> Zu erledigen:
A – Stimmen diese Aussagen mit dem zitierten Text über die Pandemie überein? Beantworten Sie jede mit Ja oder Nein und belegen Sie sie mit den entscheidenden Worten des Textes in wörtlichem Zitat: (i) Vor drei Jahren wäre ein Lockdown laut Text vorstellbar gewesen. (ii) Die Pandemie wirkt sich auf die Arbeit der GEW aus. (iii) Die letzten zwei Jahre werden als extrem herausfordernd beschrieben.
B – In welcher Frist hätte man laut dem zitierten Text über die Pandemie vor drei Jahren eine flächendeckende Schließung von Bildungseinrichtungen nicht für möglich gehalten?

> Zitierter Text:
>>

Ohne Zweifel: Die Pandemie hat die Welt verändert. Die letzten zwei Jahre waren und sind extrem herausfordernd. Noch vor drei Jahren hätte ich nicht geglaubt, dass Bildungseinrichtungen von Freitag auf Montag flächendeckend geschlossen würden, einen Lockdown hätte ich mir nicht vorstellen können. Und selbstverständlich – wie sollte es auch anders sein – hat die Pandemie Auswirkungen auf die Bildungseinrichtungen und auf die Arbeit der GEW.

<<

> Gezeigtes Material:
>>

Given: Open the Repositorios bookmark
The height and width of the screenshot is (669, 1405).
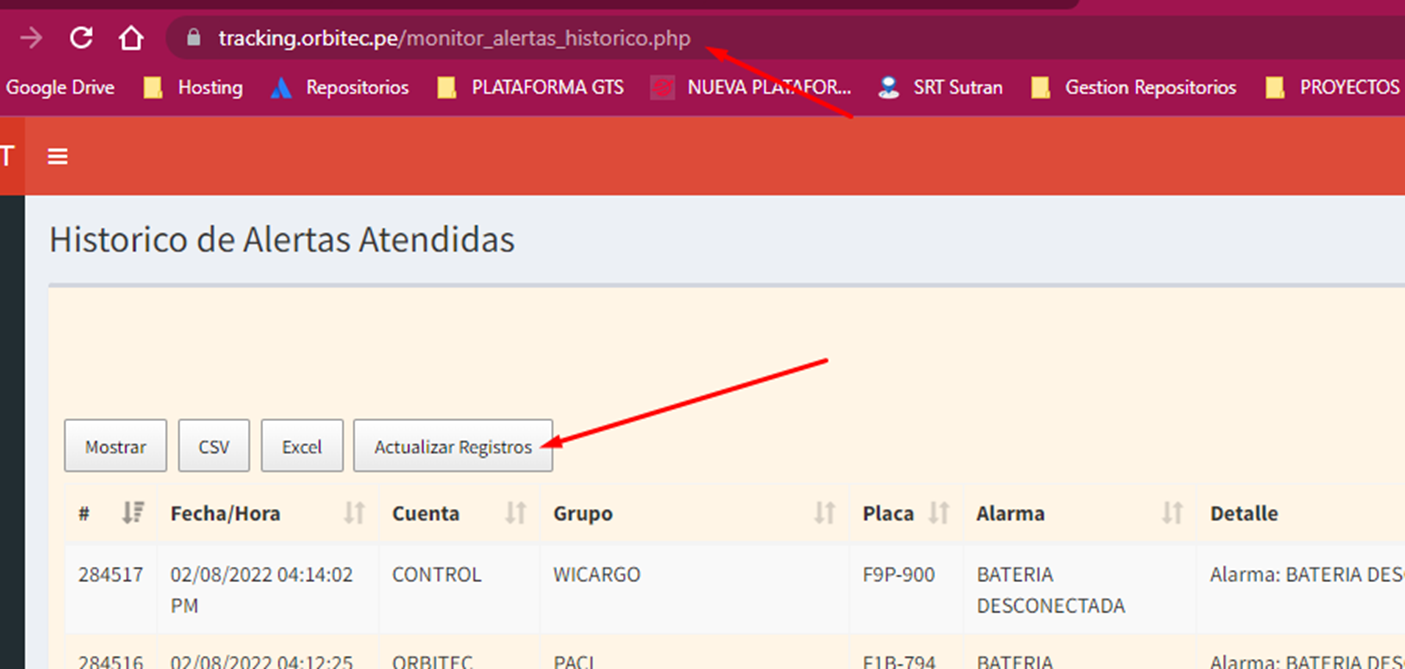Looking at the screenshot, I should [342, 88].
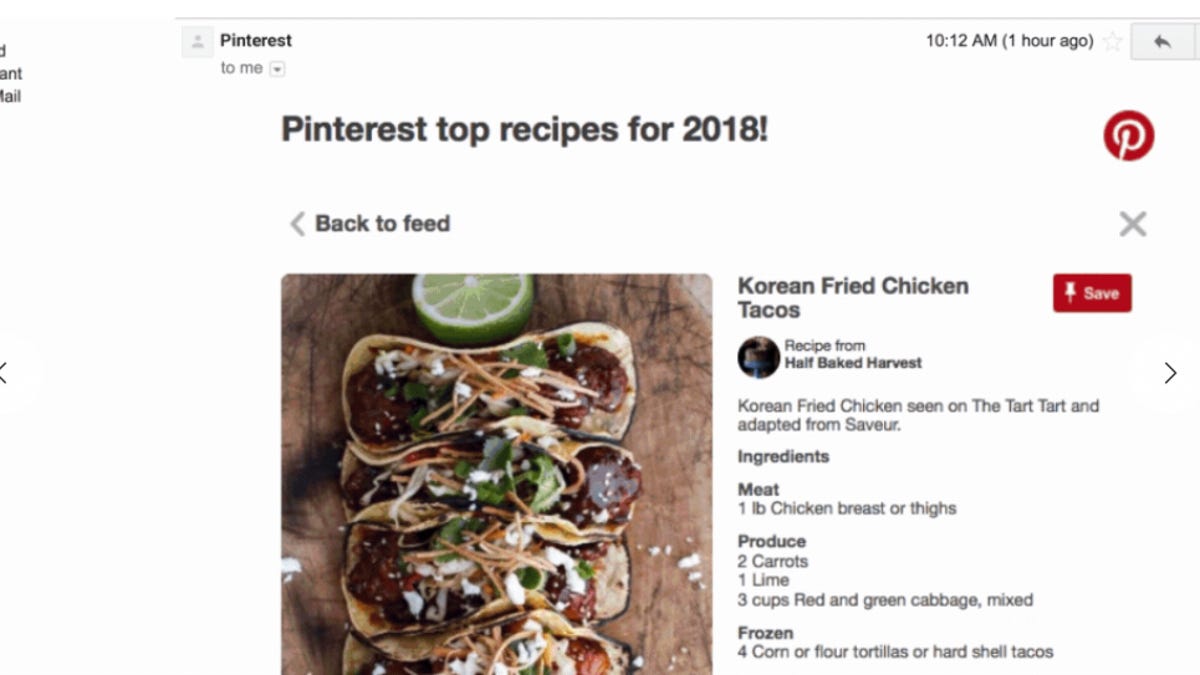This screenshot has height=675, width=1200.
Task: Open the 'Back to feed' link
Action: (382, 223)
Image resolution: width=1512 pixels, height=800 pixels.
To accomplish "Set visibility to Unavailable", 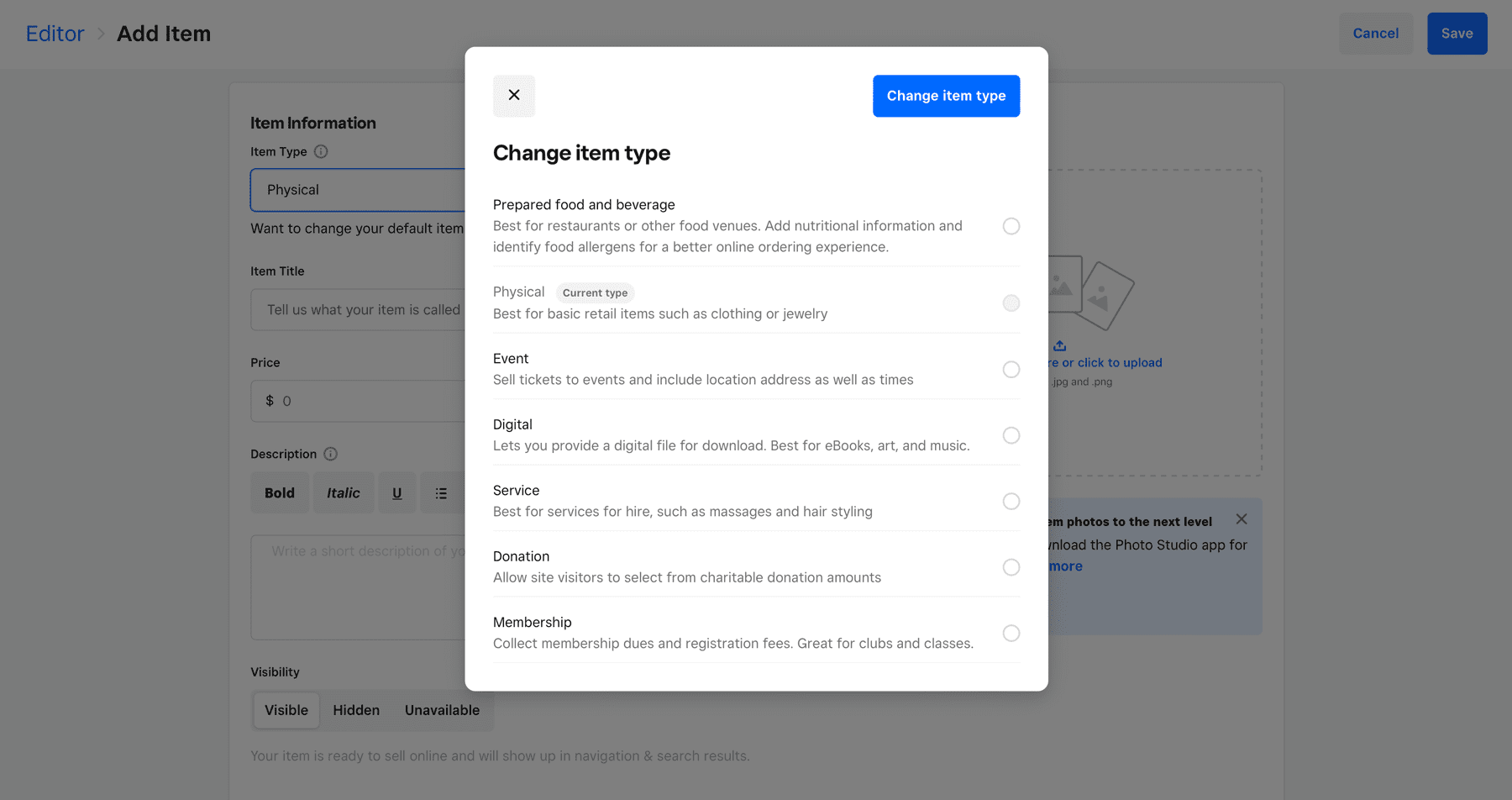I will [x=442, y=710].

<<
>>

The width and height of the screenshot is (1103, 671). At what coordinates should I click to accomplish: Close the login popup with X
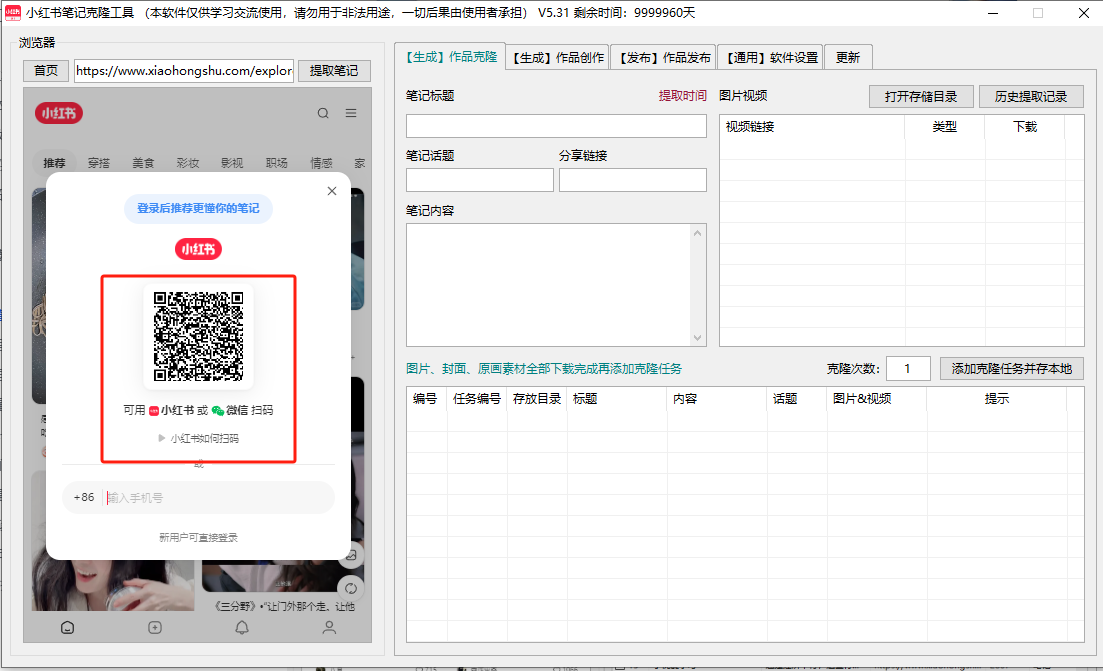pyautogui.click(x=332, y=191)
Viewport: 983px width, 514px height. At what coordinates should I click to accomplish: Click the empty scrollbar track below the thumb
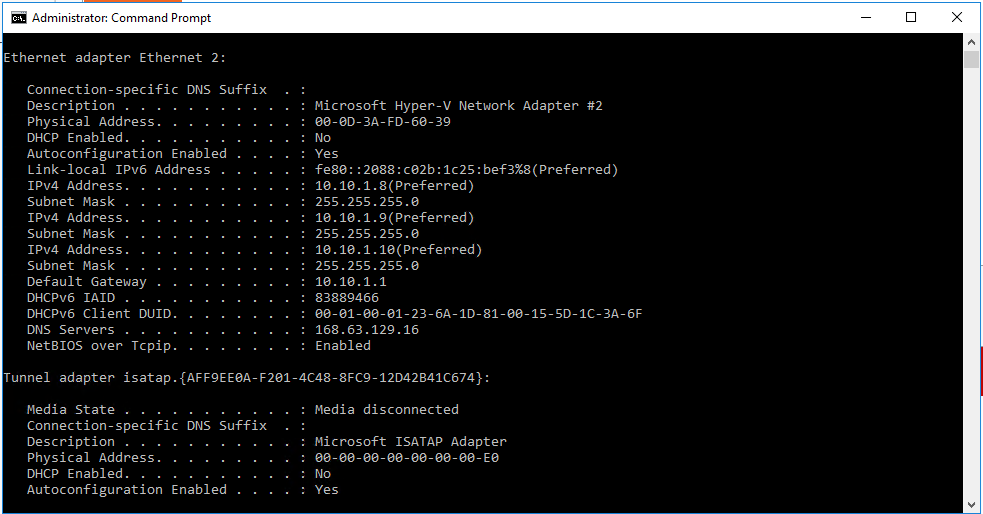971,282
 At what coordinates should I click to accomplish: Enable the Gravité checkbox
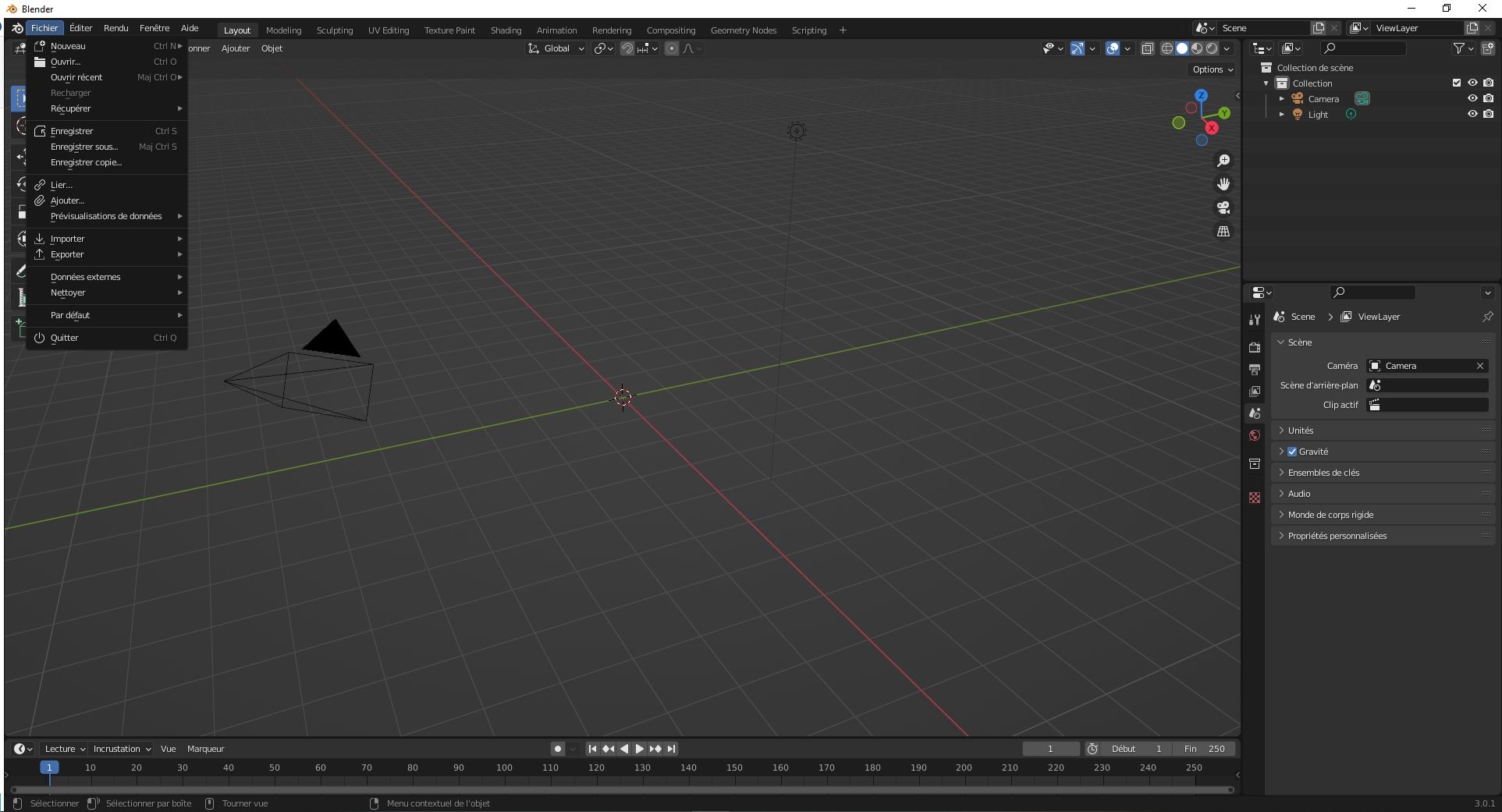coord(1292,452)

<<
>>

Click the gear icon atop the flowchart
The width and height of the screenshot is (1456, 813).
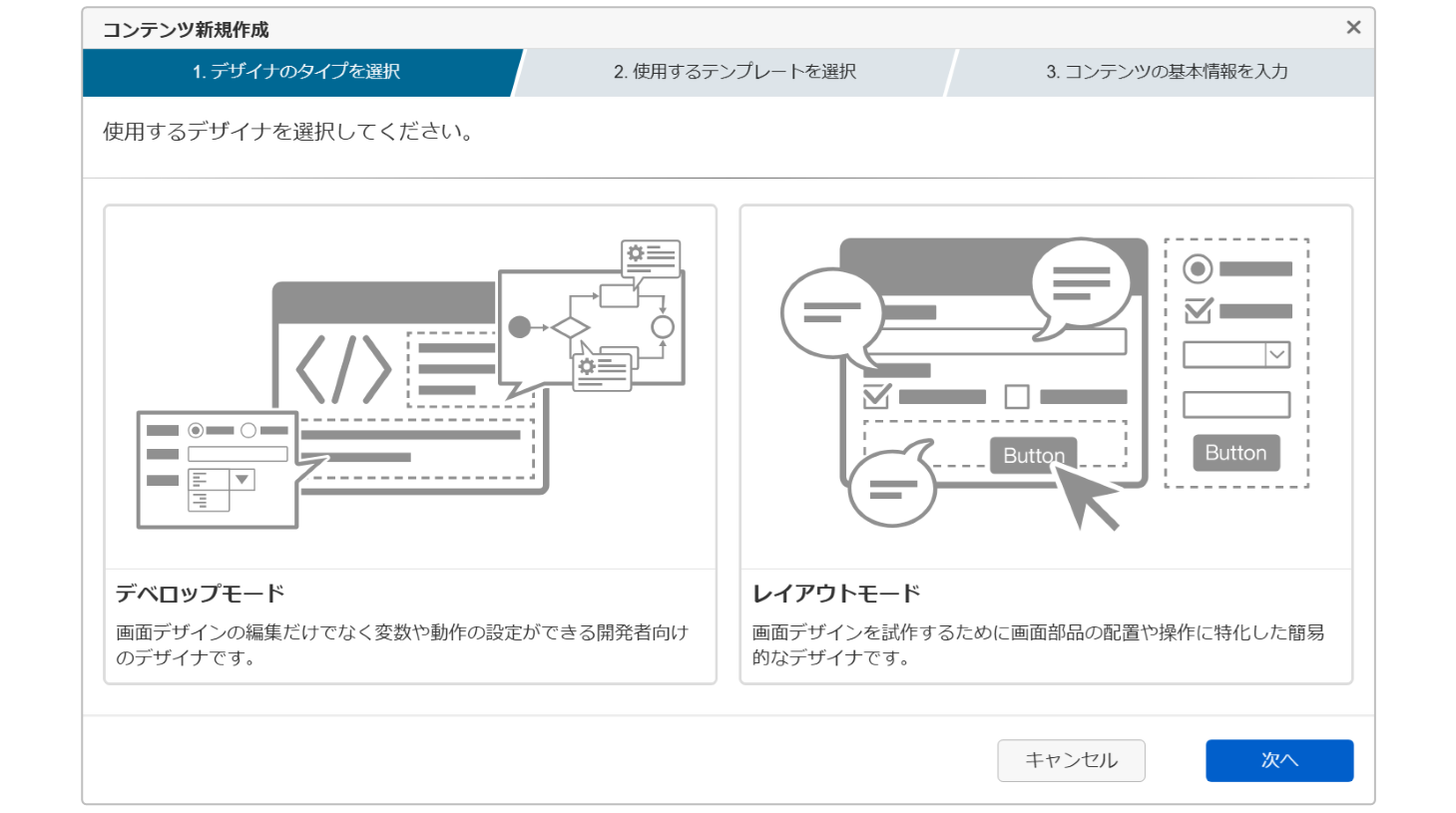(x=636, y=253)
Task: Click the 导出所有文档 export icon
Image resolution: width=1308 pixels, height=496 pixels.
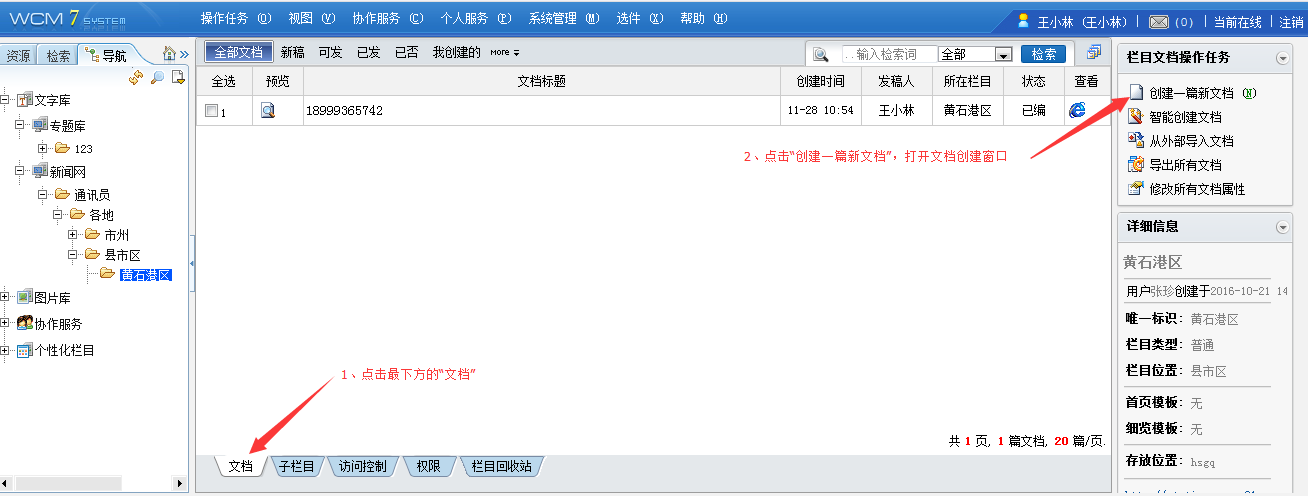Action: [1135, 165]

<<

> Antworten je Aufgabe:
A –
(i) Nein: „einen Lockdown hätte ich mir nicht vorstellen können“
(ii) Ja: „hat die Pandemie Auswirkungen auf die Bildungseinrichtungen und auf die Arbeit der GEW“
(iii) Ja: „Die letzten zwei Jahre waren und sind extrem herausfordernd.“

B – Von Freitag auf Montag.